November 1st, 2007 at 8:50 pm

For some women breastfeeding is really hampered from the start by apalling care from health care professionals.  Sometimes women who have always assumed their babies would be breastfed, who have worked tirelessly before birth to secure the support they’ll need, who’s family are helpful, who really do not want their babies to have formula milk, sometimes these women do not succeed :-(  It’s not because they’re one of the magic 2% who actually can’t do it, but because something hasn’t clicked into place in the early days.  Here’s an example situation:

1. Mum has her baby, birth goes well

2. Baby isn’t interested in feeding for a few hours

3. Baby isn’t kept skin-to-skin which would make feeding more likely

4. Inflexible hospital policies mean that midwives get twitchy about the baby not feeding

5. Twitchy midwives who don’t understand how breastfeeding works decide that the baby needs forcing to feed

6. Midwives grab mum’s breast, and baby’s head and ram them together

7. Touching the back of baby’s head makes him pull his tongue in, rather than out where it needs to be to latch on well

8. Baby manages to get some milk so midwives are satisfied

9. The experience is upsetting and traumatic for baby and mother, and is also painful for the mother as the poor latch means that the nipples get damaged

10. Mum and baby leave the hospital - mum with damaged nipples, baby with bad breastfeeding technique and possibly even a phobia of breastfeeding (situation is even worse if baby has also been bottle-fed formula milk and/or if mum has been told to use nipple shields to help her nipples heal)

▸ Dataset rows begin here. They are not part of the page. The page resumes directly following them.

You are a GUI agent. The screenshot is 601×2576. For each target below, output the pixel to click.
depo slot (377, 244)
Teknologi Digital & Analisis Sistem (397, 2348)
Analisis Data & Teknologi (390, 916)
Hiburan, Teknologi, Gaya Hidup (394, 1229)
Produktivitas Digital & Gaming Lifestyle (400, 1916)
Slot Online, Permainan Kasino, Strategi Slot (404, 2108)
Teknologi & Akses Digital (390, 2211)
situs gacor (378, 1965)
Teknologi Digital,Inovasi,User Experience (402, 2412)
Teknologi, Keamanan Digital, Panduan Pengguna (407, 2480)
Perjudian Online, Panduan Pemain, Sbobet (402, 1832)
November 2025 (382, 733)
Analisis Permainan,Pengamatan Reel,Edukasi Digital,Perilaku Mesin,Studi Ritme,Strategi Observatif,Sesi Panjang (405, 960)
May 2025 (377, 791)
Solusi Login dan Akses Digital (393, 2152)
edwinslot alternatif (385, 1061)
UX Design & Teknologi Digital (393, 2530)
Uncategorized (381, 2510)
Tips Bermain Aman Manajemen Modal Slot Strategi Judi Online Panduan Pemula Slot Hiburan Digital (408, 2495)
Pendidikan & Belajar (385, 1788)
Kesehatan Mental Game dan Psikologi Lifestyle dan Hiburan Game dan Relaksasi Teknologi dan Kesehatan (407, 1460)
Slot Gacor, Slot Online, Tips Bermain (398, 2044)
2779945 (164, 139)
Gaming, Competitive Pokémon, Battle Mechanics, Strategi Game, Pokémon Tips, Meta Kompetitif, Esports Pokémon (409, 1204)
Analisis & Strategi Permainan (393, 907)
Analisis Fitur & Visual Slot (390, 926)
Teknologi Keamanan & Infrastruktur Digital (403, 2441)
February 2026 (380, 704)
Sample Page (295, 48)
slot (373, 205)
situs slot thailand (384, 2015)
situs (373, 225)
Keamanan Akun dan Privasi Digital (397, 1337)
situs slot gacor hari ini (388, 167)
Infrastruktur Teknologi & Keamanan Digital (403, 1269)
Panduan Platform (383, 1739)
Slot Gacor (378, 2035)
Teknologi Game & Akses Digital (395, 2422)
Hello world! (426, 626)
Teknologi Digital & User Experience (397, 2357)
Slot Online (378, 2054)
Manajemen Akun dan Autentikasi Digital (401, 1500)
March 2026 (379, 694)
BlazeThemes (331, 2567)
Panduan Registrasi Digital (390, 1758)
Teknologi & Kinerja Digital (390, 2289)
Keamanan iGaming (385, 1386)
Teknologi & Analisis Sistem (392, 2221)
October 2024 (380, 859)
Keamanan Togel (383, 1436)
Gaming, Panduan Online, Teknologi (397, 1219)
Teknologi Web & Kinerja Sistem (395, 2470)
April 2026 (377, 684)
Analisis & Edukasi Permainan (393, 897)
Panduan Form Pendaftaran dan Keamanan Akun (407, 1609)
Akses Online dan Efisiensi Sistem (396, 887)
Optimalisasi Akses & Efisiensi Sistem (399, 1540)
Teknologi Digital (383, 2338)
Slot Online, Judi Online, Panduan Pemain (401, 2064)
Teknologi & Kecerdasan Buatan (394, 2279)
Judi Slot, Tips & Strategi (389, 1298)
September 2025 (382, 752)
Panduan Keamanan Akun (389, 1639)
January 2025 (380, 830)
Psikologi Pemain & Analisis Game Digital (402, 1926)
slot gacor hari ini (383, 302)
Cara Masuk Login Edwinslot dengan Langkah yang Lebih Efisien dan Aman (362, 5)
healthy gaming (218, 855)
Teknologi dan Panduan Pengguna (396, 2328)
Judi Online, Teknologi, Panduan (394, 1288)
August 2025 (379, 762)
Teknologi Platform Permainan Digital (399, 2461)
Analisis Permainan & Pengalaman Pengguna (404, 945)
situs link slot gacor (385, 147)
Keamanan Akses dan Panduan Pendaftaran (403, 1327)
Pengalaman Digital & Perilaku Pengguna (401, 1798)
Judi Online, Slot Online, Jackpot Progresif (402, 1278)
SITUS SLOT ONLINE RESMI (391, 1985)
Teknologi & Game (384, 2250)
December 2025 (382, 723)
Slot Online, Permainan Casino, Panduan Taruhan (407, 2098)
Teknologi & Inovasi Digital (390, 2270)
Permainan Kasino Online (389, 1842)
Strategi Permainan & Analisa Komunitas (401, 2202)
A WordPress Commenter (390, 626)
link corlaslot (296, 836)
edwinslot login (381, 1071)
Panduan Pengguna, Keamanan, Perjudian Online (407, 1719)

11. Mum is desperate to undo the mess created by the immediate post-natal care and gathers support around her again

12. Breast feeding continues to be agony.  Poor latch and nipple shields means baby feeds all the time as feeding is so inefficient and ineffective milk-removal causes mum to get severe mastitis on day 14.

13. Only way to clear mastitis is to express milk and nipples are so damaged that mum decides to bottle-feed expressed milk until her nipples are healed enough to try feeding at the breast again

14. Mum tries extra skin-to-skin contact and ‘co-bathing’

15. Mum is spending so much time expressing so she doesn’t get mastitis, crying because everything hurts and worrying that her baby’s not getting enough milk and that she may never be able to get breastfeeding working, that she has spent no positive time whatsoever with her two-week old baby

These mums *cannot* bond with their babies with all these negative hormones racing around their bodies.  Sometimes switching to formula milk is the only way for women and babies to relax enough to get to know one another.  How do mothers weigh up the physical benefits of recieving breastmilk with the emotional benefits of enjoying the early weeks of parenthood and getting to know your baby?  It breaks my heart.  I’m so angry and furious that crap care means that women have to choose!  They should be able to do both.  Everyone should be able to do both!  This is so wrong.  Midwives need more time, more money and, above all, more bloody training!